Once the product name is known, practitioners may be less likely to see more
familiar product names in the written samples. If the potential for confusion
with other products is identified, take steps to avoid errors as listed below.
® Take every opportunity to teach physicians and your patients
that prescriptions should clearly specify the dosage form, drug strength, and
complete directions. Patients should insist
that their doctors include the product’s indication on all prescriptions and on
inpatient prn orders. With name pairs known to be problematic, we teach
physicians to reduce the potential for confusion by writing prescriptions
using both the brand and generic names. Listing both names on medication
records and computer screens may also be helpful. Whenever possible, determine the purpose of the medication
before dispensing or administering it. Many products with look- or
sound-alike names are used for different purposes.
® Accept verbal or telephone orders only when truly necessary.
Encourage staff to transcribe the prescription then read back all
orders, spelling the product name (and stating the indication where
appropriate). Reading back the prescription, rather than repeating back the
prescription is important.
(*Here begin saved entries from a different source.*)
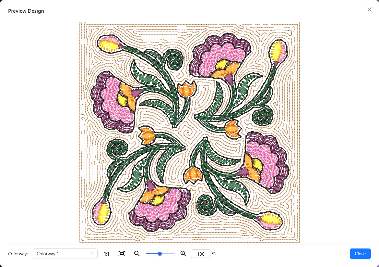The height and width of the screenshot is (267, 379).
Task: Click the slider track left of handle
Action: pos(152,254)
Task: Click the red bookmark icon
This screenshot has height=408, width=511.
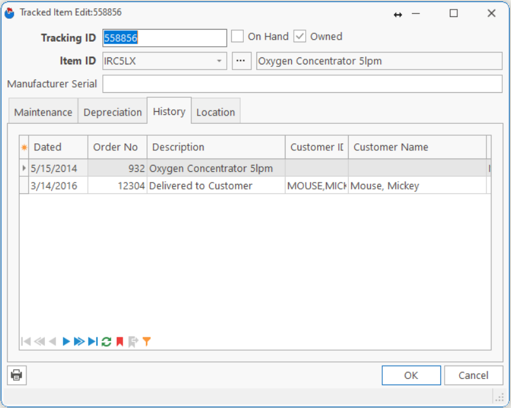Action: [119, 342]
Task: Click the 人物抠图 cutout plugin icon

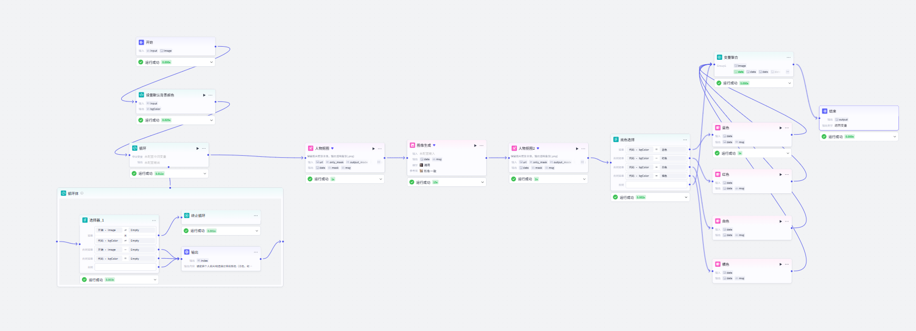Action: tap(311, 148)
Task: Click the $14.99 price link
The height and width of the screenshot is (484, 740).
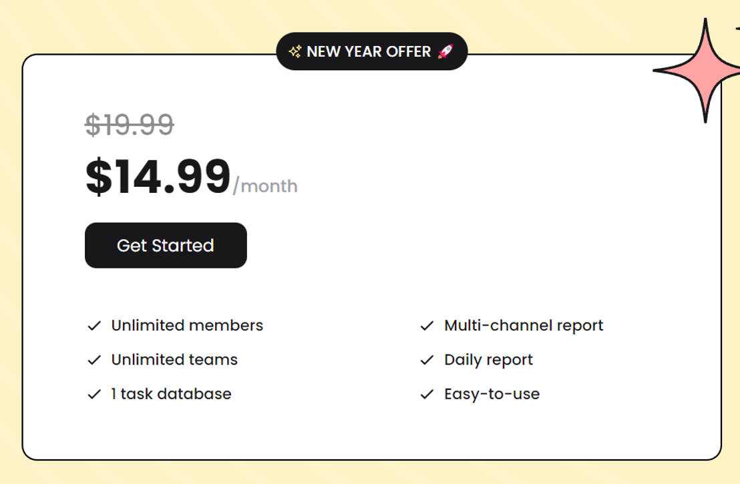Action: 160,176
It best assures that you’ve both heard and
transcribed the prescription correctly.
® When feasible, use magnifying lenses and copyholders under good
lighting to keep prescriptions and orders at eye level during transcription to
improve the likelihood of proper interpretation of look-alike product names.
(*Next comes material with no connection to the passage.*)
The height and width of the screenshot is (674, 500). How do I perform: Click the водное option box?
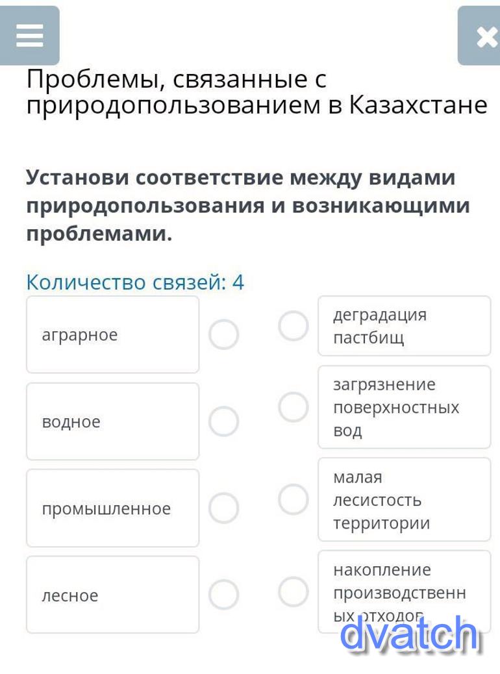pos(112,421)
® Change the appearance of look-alike product names on computer
screens, pharmacy shelf labels and bins (including automated dispensing
technology), pharmacy product labels, and medication administration records by
highlighting, through bold face, color, and/or tall man letters, the parts of the
names that are different (eg, hydrOXYzine, hydrALAzine).
® Install a computerized reminder (also placed on automated
dispensing cabinet screens) for the most serious confusing name pairs so that
an alert is generated when entering prescriptions for either drug. If
possible, make the reminder auditory as well as visual.
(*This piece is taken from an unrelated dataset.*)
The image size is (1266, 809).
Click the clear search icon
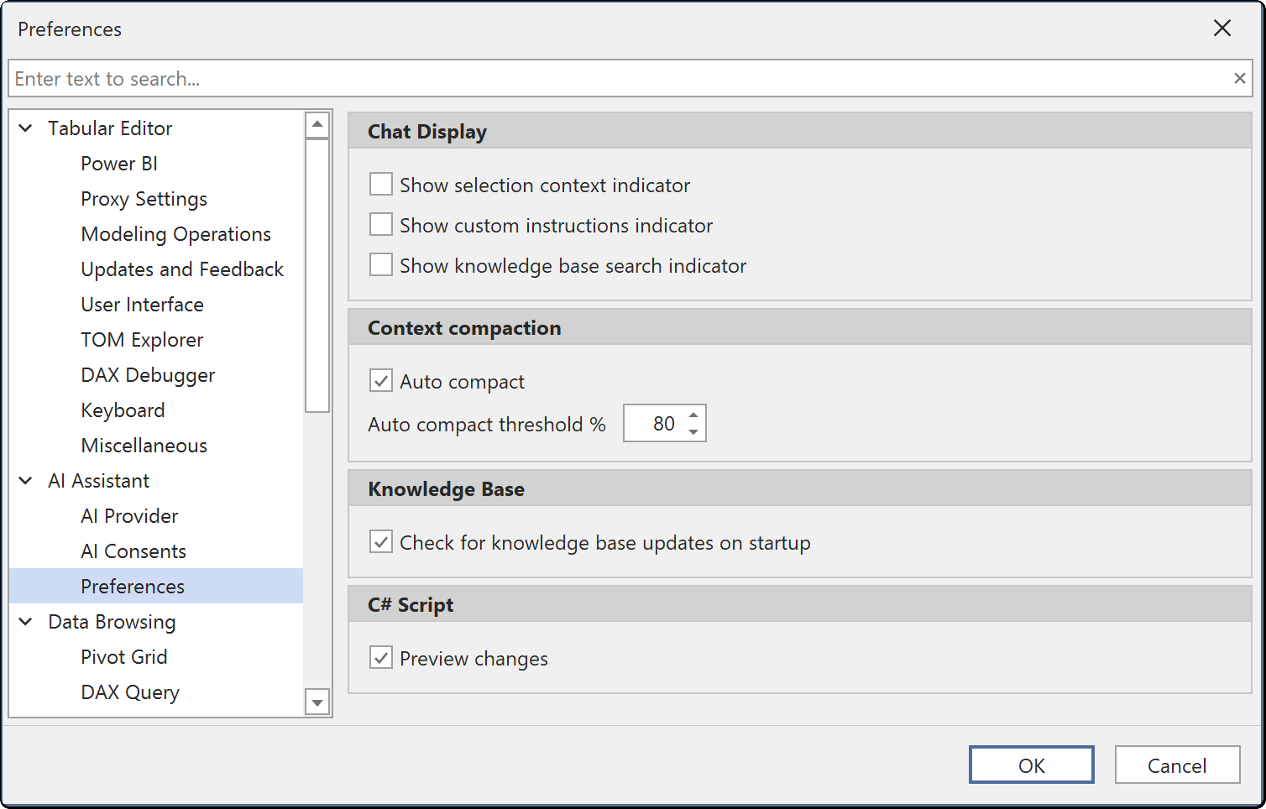[x=1240, y=77]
® Affix “name alert” stickers to areas where look or sound-alike
products are stored (available from pharmacy label manufacturers).
® Store products with look- or sound-alike names in different
locations. Avoid storing both products in the fast-mover area. Use a shelf
sticker to help locate the product that is moved.
® Except for single-employee pharmacies, continue to employ at
least two independent checks in the dispensing process (one person interprets
and enters the prescription into the computer and another reviews the printed
label against the original prescription
and the product). Experienced pharmacy technicians can serve as one of the
checks. Research shows that individuals who are detailed oriented (ie see the
trees through the forest) may be able to detect name mix-ups more easily during
the final verification process than people whose skills are more oriented to
seeing the big picture (ie see the forest, not just the trees).
® Open the prescription bottle (we tell nurses to do this with
the unit dose package in the hospital) in front of the patient to confirm the
expected appearance and review the indication. Caution patients about error
potential when taking products that have a look-alike or sound-alike
counterpart. Take the time to fully investigate the situation if a patient
states that he or she is taking a medication that is unknown (such
as “Plavix” in the example above).
® Encourage confidential reporting of errors and potentially
hazardous conditions with look and sound-alike product names and use the
information to establish priorities for error reduction. Maintain awareness of
problematic product names and error prevention recommendations provided by
ISMP (www.ismp.org) and FDA (www.fda.gov).